Afterwards, despite facing a fine from police for discharging a weapon in city limits, he said destroying his Dell felt "glorious" and as though "angels sung on high". 

Who hasn't felt like that? Comments on the police Facebook page were mostly sympathetic, ranging from "I think most of us could understand his mindset" and "I'd say he was just defending himself" to noting the similarities with the film Office Space, in which characters satisfyingly smash up an anger-inducing printer (NSFW language)

It's easy for tech-savvy sorts to forget how frustrating computers and their various add-ons and peripherals can be to those who don't understand the systems quite so well. 

But those of us who have some understanding of computers, and especially those in IT support or procurement, would do well to remember Hinch's extreme example.

It's worth making sure your staff have machines that work well, and it's worth giving attention to friends and family who need help with struggling PCs - even if it's simply to advise them to put down the gun and buy a new desktop.

Hinch's machine was a 2012 Dell XPS 410 - not so old that it should struggle so much.
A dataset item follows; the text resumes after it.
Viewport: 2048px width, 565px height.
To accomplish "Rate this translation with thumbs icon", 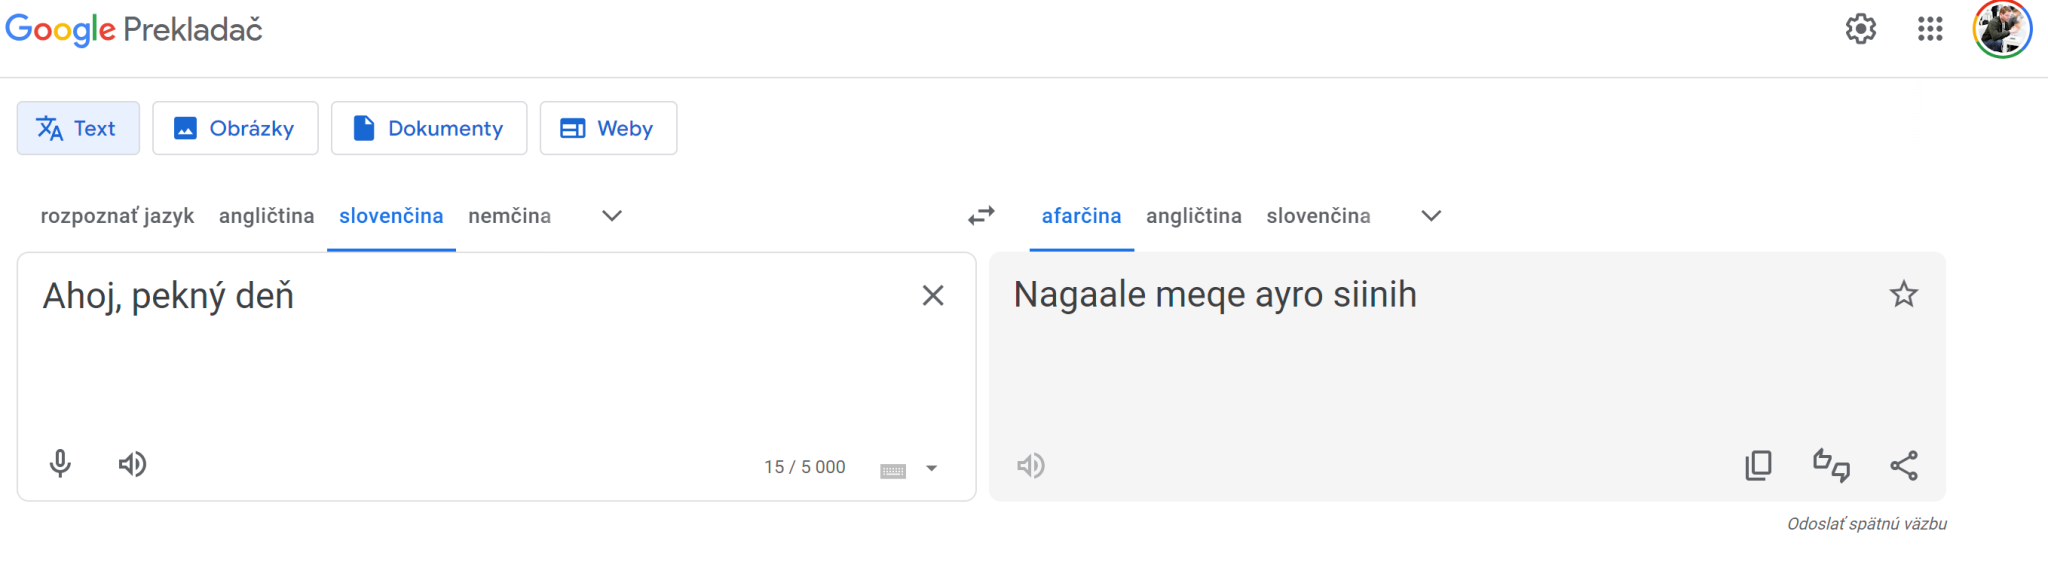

Those of us with tech skills might know how to restore a troubled PC to working status, but for those who don't understand the affects of bloatware, malware and other time-gathered flaws to a computer, it's frustrating that relatively new hardware can be so useless. 

So help your staff, friends and family if they face such frustrations - especially if they happen to own any weapons. 

Here's hoping some clever PC maker steps in to hand Hinch a new, less frustrating computer to replace the last one he filled with lead.

But let's also hope no gun-maker does the same for the weapon confiscated by police, in case he finds the latest version of Windows too much to bear.